# FR: Si vous partez maintenant vous risquez - discours indirect



## chessie1312

Oops merci Nicomon! 

Another question about the use of si. What would happen if you had the direct speech: "Si vous partez maintenant vous risquez de vous retrouver en plein orage et de vous perdrez dans la montagne. C'est très dangeroux!" a prévenu le guide.

Would it just become *Le guide a prévenu si [...]* or something else? I can only imagine que si but that looks wrong!


----------



## CedGex

Hi there ! 

Just a correction here
"Si vous partez maintenant*,* vous risquez de vous retrouver en plein orage et de vous *perdre *dans la montagne. C'est très *dangereux*!" a prévenu le guide.

And i would say:
Le guide a prévenu *que *si vous *partiez *maintenant, vous *risqueriez *de vous retrouver en plein orage et de vous perdre dans la montagne *parce que* c'est très dangereux!


----------



## chessie1312

Merci beaucoup! See the de vous perdre, is the vous here simply being used to mean 'you', its not actually part of a reflexive verb?


----------



## CedGex

It is part of the reflexive verb: "Se perdre".
Same thing for "se retrouver" -> "vous retrouver"


----------



## chessie1312

Okay, so its the rule being when you use an infinitive reflexive verb form in a sentence the 'se' part has to agree with the subject?


----------



## CedGex

Reflexive means the subject and the object are the same for the verb so yes.


----------



## Mikamocha

CedGex said:


> Hi there !
> 
> Just a correction here
> "Si vous partez maintenant*,* vous risquez de vous retrouver en plein orage et de vous *perdre *dans la montagne. C'est très *dangereux*!" a prévenu le guide.
> 
> And i would say:
> Le guide a prévenu *que *si vous *partiez *maintenant, vous *risqueriez *de vous retrouver en plein orage et de vous perdre dans la montagne *parce que* c'est très dangereux!



CedGex are you using the imperfect or the subjunctive here? Just double-checking...thanks!


----------



## CedGex

Hi Mikamocha*

que *_si vous__ *partiez *maintenant_: *maintenant* means now, so it's present and *que *implies subjonctive so it is subjonctive present


----------



## Nicomon

That's not the way I see it. I think that « _que _» is part of « _a prévenu que _» and doesn't have a subjunctive value.

## STORED DATA
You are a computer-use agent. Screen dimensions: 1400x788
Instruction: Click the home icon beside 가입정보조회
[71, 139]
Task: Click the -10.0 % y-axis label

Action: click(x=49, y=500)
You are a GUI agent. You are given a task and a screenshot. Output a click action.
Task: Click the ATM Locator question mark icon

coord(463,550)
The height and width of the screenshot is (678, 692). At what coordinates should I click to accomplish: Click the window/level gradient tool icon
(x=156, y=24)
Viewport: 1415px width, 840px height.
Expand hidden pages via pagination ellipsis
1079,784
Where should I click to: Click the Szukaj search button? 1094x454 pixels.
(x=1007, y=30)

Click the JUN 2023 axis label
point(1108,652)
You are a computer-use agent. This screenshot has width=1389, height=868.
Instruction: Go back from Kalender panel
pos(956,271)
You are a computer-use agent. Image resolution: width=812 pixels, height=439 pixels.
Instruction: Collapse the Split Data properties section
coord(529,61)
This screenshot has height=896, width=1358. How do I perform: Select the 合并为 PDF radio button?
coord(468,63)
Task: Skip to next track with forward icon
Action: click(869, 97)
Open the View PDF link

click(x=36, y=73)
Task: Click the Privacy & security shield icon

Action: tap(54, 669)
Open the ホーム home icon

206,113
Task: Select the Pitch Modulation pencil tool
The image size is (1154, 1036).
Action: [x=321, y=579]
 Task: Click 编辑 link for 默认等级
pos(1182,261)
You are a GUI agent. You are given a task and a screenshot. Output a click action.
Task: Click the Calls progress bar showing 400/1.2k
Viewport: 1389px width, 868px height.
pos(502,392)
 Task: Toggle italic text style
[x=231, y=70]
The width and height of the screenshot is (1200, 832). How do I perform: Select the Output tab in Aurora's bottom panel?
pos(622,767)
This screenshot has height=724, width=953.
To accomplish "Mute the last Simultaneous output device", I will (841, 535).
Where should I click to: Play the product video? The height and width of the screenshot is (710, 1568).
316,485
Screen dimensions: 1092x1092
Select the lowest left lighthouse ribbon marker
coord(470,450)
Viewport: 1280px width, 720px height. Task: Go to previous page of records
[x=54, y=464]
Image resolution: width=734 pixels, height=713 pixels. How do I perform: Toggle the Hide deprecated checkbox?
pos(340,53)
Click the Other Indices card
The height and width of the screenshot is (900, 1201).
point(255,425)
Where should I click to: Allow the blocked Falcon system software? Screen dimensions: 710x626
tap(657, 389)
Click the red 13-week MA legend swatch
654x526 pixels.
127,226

## INSTRUCTIONS
- 1) Which distinct usernames post replies in the forum thread on French indirect speech?
- 2) Print the portion of the forum thread on French indirect speech starting at "It is part of" and ending at "with the subject?".
- 3) Proceed with the forum thread on French indirect speech from the point where it stops.

## OUTPUTS IN ORDER
- 1) chessie1312, CedGex, Mikamocha, Nicomon

- 2)
It is part of the reflexive verb: "Se perdre".
Same thing for "se retrouver" -> "vous retrouver"


----------



## chessie1312

Okay, so its the rule being when you use an infinitive reflexive verb form in a sentence the 'se' part has to agree with the subject?

- 3)
The construction you used after _a prévenu que _is : _*If *(imperfect), *then *(conditional).

_Copied from this page : 





> Pour exprimer une hypothèse : *Si + imparfait, conditionnel présent
> *Si je gagnais au loto, je ferais le tour du monde.


 See? Same pattern.  So : _Si vous partiez maintenant _(imparfait) _vous risqueriez _(conditionne présent).


----------



## chessie1312

chessie1312 said:


> The direct speech: "Si vous partez maintenant vous risquez de vous retrouver en plein orage et de vous perdrez dans la montagne. C'est très dangeroux!" a prévenu le guide.



Le guide a prévenu que si vous *partiez* *alors* vous *risquiez *de vous retrouver en plein orage et de vous perdre dans la montagne parce que c'est très dangeroux!

I thought the present tense in direct speech goes to imparfait in indirect speech?


----------



## Nicomon

I think you're confusing the _if/then _construction and direct speech. 

My take on this - I would change « vous » to « nous » (but there are several ways of saying this) : 

_Le guide nous a prévenus qu'il était très dangereux de partir maintenant, car nous risquerions de nous retrouver en plein orage et de nous perdre 
dans la montagne.
_


----------



## jann

Nicomon said:


> I think you're confusing the _if/then _construction and direct speech.


 But both factors come into play.  And we don't have enough context to tease them apart.

If this is a grammar exercise that is intended to help students practice transforming direct speech into reported speech, then we should probably take the tense transformation rules literally and apply them strictly... without worrying about the fact that the original direct speech quote used "si + présent, présent" and that this generates a rather odd "si + imparfait, imparfait" in reported speech.  We should also apply transformation rules about time-related words (maintenant --> à ce moment-là)

Unfortunately, grammar exercises are not always well designed.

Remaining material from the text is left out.